**Problem to work on**
Where a line holds the word "address", copy it from the records.

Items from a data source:
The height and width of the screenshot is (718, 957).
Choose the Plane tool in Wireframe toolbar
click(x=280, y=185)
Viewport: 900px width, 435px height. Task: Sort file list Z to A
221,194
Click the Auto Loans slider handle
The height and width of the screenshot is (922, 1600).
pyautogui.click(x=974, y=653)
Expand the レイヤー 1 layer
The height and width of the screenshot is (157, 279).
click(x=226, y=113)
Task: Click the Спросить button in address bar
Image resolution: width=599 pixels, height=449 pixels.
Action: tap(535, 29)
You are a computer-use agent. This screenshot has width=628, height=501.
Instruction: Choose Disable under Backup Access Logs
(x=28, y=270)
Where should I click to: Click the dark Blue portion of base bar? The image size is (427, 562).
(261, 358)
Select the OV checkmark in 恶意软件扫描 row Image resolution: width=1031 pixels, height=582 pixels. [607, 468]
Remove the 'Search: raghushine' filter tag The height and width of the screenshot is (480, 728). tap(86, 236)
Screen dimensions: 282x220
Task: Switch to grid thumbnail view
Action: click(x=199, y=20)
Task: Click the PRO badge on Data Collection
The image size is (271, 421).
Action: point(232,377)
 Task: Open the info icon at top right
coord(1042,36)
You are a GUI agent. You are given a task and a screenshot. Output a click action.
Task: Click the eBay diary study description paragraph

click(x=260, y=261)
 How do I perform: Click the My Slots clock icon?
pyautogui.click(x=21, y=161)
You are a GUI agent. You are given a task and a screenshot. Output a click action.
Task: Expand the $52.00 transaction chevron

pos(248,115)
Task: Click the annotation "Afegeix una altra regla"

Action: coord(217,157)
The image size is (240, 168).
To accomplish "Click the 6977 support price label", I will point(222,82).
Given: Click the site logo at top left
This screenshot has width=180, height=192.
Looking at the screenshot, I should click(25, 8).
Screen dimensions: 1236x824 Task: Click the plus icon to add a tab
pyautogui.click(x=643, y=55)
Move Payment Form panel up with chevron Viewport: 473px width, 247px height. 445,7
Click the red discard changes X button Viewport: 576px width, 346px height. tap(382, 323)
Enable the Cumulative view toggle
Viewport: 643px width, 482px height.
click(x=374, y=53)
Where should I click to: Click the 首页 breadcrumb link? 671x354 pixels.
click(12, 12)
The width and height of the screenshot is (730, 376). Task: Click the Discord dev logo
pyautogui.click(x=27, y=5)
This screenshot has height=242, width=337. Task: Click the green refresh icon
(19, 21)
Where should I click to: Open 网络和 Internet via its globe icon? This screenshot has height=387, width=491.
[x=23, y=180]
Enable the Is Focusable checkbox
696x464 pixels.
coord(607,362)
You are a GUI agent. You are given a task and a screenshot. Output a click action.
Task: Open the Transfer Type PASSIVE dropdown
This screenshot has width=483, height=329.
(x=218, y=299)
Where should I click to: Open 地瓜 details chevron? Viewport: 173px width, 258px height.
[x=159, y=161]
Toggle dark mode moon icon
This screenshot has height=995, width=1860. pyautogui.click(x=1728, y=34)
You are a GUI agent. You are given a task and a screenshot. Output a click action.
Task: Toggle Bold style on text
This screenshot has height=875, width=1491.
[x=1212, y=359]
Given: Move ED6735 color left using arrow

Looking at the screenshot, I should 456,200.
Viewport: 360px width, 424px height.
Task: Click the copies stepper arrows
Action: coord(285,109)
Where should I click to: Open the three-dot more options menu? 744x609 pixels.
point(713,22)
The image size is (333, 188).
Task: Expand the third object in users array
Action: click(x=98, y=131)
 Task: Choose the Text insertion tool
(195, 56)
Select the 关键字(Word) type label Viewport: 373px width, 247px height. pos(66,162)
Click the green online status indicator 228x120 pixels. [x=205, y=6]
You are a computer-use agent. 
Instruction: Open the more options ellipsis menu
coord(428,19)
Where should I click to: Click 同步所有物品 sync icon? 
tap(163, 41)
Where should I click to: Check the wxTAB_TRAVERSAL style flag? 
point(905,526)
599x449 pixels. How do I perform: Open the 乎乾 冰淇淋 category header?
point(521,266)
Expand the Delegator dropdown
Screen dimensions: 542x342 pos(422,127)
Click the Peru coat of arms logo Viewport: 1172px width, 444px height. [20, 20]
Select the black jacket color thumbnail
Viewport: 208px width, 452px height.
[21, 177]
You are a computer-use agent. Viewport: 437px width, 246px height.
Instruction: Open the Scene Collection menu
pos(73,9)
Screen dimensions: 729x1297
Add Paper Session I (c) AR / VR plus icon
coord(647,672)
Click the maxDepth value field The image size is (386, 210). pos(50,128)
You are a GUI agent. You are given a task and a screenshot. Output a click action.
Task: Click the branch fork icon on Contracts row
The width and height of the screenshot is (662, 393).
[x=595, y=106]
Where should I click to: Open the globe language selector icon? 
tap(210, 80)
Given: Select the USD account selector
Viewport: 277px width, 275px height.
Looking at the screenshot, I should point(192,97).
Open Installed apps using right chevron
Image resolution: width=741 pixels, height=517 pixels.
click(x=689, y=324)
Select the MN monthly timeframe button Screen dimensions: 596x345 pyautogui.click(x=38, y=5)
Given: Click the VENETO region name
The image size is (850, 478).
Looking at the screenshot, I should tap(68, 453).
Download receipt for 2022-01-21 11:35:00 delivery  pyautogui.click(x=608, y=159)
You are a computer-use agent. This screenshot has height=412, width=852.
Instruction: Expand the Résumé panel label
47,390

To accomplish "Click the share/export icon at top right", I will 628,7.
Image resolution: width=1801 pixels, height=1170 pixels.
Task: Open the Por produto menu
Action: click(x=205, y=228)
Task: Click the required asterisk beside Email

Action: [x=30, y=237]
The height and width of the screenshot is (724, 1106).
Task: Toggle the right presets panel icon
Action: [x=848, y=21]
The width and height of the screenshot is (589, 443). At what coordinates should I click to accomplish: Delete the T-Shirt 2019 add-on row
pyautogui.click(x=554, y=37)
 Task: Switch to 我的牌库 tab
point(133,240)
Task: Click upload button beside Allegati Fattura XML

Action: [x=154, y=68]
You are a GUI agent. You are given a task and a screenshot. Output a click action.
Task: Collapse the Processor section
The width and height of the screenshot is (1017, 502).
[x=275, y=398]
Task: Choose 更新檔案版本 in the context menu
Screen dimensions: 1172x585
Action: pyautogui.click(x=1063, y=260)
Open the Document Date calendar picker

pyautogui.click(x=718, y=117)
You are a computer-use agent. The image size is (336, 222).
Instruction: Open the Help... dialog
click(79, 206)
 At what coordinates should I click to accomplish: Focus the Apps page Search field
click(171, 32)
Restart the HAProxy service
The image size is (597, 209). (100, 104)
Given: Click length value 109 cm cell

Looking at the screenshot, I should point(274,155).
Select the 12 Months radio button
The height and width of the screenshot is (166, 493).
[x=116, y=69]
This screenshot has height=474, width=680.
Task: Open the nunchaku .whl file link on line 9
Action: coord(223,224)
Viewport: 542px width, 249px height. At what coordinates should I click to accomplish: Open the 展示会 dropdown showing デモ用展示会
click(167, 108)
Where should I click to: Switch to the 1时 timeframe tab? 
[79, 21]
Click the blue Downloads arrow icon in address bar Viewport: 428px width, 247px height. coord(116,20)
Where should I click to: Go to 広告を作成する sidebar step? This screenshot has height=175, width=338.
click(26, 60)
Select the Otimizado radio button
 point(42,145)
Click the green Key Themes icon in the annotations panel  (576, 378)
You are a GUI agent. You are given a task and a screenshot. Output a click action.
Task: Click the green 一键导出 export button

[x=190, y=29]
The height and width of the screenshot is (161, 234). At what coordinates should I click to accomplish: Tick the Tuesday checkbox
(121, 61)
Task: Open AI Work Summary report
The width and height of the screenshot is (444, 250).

**Worked solution**
Task: Click the Спросить button in address bar
Click the blue Downloads arrow icon in address bar Viewport: 428px width, 247px height. coord(116,20)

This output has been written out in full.